Rescale the lines starting at the line containing "The height and width of the screenshot is (162, 336)." and ending at the line containing "will click(x=424, y=144).": reproduce each one in full, requests included, and multiply every coordinate in the answers by 0.7, rounding to whole numbers with halves rounded up. Leave the numbers in the requests and their format samples unchanged.
---- Record extracts
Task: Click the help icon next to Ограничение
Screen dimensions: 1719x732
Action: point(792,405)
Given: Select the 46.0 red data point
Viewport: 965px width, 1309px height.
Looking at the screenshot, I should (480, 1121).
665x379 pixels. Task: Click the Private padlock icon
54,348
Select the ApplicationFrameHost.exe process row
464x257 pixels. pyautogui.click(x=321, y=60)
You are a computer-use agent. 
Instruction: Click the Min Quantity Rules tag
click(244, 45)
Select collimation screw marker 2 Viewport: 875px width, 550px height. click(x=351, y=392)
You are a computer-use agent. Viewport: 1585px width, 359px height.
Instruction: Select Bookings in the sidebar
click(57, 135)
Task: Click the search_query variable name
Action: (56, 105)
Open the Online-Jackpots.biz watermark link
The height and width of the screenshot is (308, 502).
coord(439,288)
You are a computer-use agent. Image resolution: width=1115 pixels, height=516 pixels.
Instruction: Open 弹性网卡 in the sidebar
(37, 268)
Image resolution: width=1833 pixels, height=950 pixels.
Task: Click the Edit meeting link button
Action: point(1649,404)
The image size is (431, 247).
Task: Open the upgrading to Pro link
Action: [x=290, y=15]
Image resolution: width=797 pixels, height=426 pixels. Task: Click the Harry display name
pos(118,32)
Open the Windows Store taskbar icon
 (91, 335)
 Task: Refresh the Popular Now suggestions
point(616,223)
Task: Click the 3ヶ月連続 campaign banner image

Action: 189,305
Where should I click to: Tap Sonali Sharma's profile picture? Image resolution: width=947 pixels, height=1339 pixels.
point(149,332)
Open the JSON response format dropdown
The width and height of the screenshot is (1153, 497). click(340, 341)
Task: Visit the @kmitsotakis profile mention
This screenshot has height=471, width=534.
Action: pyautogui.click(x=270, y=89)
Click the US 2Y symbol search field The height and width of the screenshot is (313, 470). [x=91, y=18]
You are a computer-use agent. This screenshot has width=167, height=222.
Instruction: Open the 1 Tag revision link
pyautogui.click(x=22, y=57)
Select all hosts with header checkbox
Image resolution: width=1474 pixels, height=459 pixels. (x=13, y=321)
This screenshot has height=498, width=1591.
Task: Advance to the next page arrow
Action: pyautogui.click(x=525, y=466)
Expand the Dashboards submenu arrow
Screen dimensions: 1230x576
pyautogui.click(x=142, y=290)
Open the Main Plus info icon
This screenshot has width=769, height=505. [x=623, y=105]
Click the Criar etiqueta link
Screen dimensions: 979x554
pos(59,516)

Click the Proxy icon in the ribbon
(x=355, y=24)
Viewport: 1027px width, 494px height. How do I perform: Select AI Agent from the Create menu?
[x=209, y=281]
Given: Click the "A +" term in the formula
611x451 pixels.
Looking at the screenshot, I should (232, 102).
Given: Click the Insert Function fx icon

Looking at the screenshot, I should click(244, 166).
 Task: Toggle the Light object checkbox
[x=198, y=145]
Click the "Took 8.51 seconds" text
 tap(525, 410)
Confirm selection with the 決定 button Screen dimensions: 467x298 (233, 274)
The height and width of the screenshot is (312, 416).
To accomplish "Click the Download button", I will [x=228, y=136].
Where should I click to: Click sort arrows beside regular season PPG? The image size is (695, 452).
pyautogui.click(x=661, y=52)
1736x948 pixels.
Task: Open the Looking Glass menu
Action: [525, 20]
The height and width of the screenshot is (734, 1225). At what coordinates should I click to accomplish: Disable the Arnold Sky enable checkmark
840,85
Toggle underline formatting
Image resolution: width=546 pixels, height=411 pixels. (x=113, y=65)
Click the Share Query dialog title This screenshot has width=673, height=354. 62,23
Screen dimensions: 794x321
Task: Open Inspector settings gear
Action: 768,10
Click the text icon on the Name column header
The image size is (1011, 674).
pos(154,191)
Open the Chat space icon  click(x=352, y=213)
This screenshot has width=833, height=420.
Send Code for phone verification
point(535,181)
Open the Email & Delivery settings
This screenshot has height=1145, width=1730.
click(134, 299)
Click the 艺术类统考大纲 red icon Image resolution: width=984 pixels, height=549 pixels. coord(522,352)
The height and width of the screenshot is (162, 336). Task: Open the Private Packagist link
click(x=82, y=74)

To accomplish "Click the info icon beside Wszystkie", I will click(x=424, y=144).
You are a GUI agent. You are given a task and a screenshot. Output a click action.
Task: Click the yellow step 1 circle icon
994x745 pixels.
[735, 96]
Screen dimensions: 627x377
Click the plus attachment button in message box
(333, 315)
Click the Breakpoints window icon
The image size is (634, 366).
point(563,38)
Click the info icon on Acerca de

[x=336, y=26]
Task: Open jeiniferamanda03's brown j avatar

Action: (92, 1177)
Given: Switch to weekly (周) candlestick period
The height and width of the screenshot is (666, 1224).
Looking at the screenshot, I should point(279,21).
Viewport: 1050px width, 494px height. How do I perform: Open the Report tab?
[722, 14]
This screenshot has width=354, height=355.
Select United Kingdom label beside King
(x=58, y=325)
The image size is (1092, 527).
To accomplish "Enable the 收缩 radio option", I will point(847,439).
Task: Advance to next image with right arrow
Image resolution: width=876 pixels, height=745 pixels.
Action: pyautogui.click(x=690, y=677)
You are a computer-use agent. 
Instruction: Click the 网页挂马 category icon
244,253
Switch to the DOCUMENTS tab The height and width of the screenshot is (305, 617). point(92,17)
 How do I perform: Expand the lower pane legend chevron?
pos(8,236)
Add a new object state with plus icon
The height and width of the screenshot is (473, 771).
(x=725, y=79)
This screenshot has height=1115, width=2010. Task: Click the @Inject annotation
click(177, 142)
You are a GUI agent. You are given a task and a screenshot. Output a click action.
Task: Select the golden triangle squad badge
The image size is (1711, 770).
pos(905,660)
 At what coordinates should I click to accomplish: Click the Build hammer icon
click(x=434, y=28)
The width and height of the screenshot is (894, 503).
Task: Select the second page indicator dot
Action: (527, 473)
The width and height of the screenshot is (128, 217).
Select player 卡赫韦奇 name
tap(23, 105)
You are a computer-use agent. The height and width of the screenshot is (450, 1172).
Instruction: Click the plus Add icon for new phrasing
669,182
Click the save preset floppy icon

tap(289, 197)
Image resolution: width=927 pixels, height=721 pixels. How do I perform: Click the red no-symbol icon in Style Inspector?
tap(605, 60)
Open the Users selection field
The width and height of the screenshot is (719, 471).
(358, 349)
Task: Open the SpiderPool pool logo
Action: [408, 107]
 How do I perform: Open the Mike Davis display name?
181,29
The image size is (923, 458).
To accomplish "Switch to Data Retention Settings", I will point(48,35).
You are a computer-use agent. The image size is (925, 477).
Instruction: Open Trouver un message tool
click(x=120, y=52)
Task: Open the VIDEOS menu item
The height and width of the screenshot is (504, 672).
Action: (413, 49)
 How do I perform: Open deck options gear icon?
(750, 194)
--------
_Written reply_
The height and width of the screenshot is (162, 336). Task: Open the Private Packagist link
click(x=57, y=52)

To accomplish "Click the info icon beside Wszystkie", I will click(x=297, y=101).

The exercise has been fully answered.